O mesmo tom político de esquerda está presente nos murais de um museu que é dedicado inteiramente a Diego Rivera. O Museu Mural Diego Rivera é sede de algumas das obras mais importantes do pintor, como o painel Sonho de Uma Tarde Dominical na Alameda Central. O local foi montado em um prédio de aspecto formal, de fachada de concreto cinza. Parece até um paradoxo com as cores vibrantes que Diego Rivera sempre emprestou aos seus murais. A mensagem de suas pinturas podia até ser pesada e dramática, mas isso era passado com tons vivos e alegres. Só mesmo um gênio para conciliar essas duas características em obras descomunalmente belas.
Os murais esquecidos
Curiosamente, a maior coleção de murais de Diego Rivera em todo o mundo fica em um local que quase ninguém visita. Na portaria do prédio, um guarda pede, burocraticamente, sua identidade, cobra um ingresso de preço módico (cerca de R$ 5 em pesos mexicanos) e olha rapidamente sua mochila. Depois disso, é franqueada a entrada para um tesouro que pouquíssima gente de fora da capital mexicana sabe que existe. Na verdade, boa parte dos moradores locais também ignora que no edifício histórico da Secretaria de Educação Pública, logo atrás da Catedral Metropolitana, no coração da metrópole, está o maior acervo de murais do mais famoso pintor do país.

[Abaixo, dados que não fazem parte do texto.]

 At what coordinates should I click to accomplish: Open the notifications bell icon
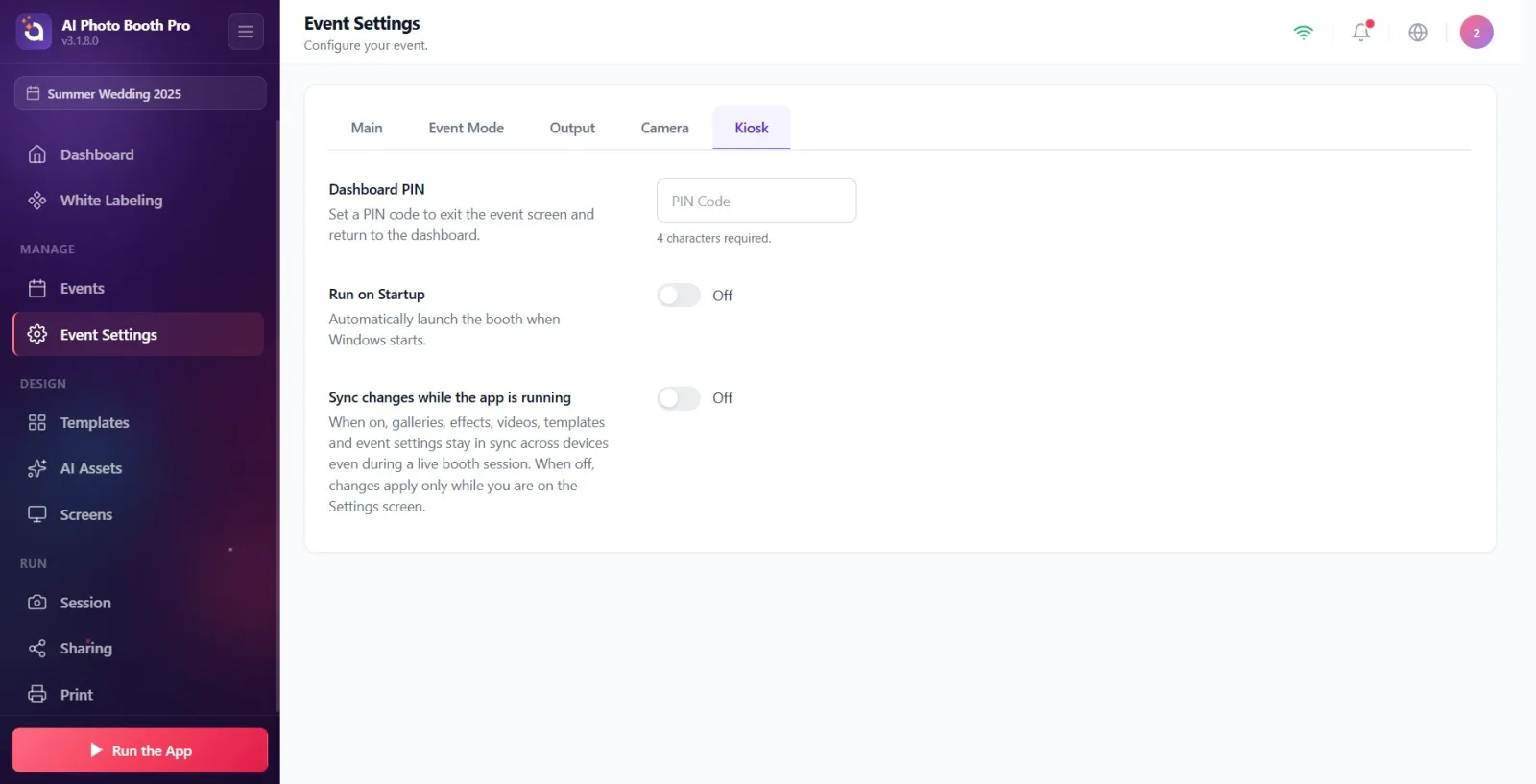pyautogui.click(x=1361, y=32)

Em três andares de arcadas históricas, circundando dois imensos pátios internos, estão nada menos que 200 – isso mesmo, 200! – murais pintados por Diego Rivera. E eles são espetaculares. As cenas de todas as regiões do México, das selváticas às litorâneas, estão impressas em impressionantes 1.500 metros quadrados de paredes em que o muralista imprimiu sua arte única. Os murais foram encomendados pelo governo federal e foram pintados entre 1923 e 1928 para fazer a construção ainda mais relevante do que ela é.
O imenso prédio, que toma praticamente dois quarteirões na zona histórica mais valorizada da Cidade do México, foi, no decorrer dos séculos, a administração espanhola nos tempos da colônia, o principal mosteiro religioso da cidade e sede de órgãos de governos já depois da independência. É nesse imóvel cheio de histórias para contar e que resistiu a guerras e terremotos, que índios, trabalhadores rurais, antigos habitantes astecas, colonizadores espanhóis, padres, operários de fábricas e políticos notórios foram pintados pelo muralista. Obras que estão escondidas do grande público, que enfrenta filas na porta do Palácio Nacional para ver murais mais badalados.